**SET EXERCISE**. Can you give the material again, starting at the line containing "Given: Enable 双页 two-page view" and ending at the line containing "Where should I", with "resolution" replaced by "size", everything else unchanged, and the pictures left out?

**SUPPLIED MATERIAL**.

Start

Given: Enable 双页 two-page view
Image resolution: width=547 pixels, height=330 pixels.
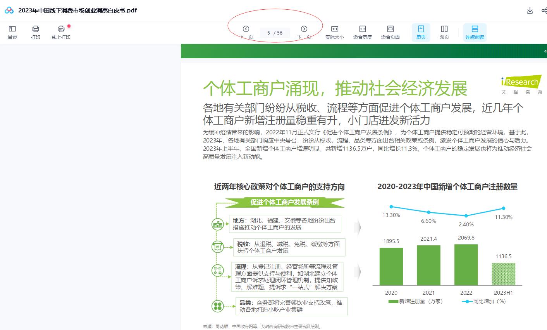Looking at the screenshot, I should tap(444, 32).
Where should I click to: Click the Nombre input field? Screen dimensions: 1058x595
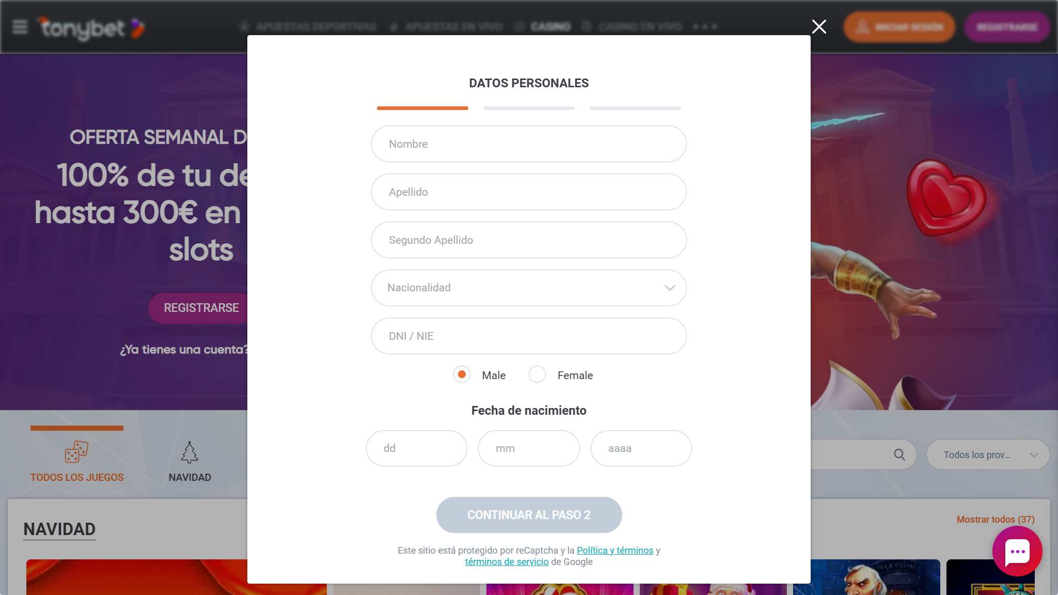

End
Start

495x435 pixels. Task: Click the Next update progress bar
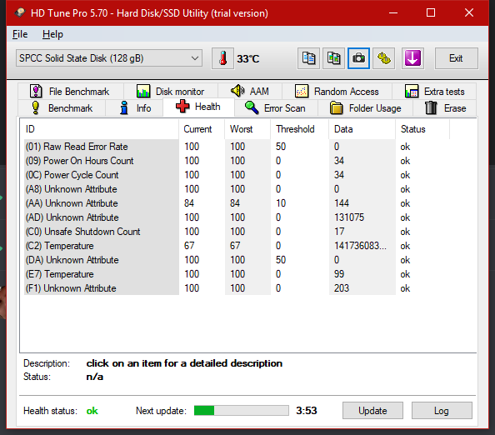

End

**RESPONSE FOR THIS EXERCISE**.
Given: Enable 双页 two-page view
Image size: width=547 pixels, height=330 pixels.
Looking at the screenshot, I should tap(444, 32).
Where should I click to: Click the Nombre input field? Screen dimensions: 1058x595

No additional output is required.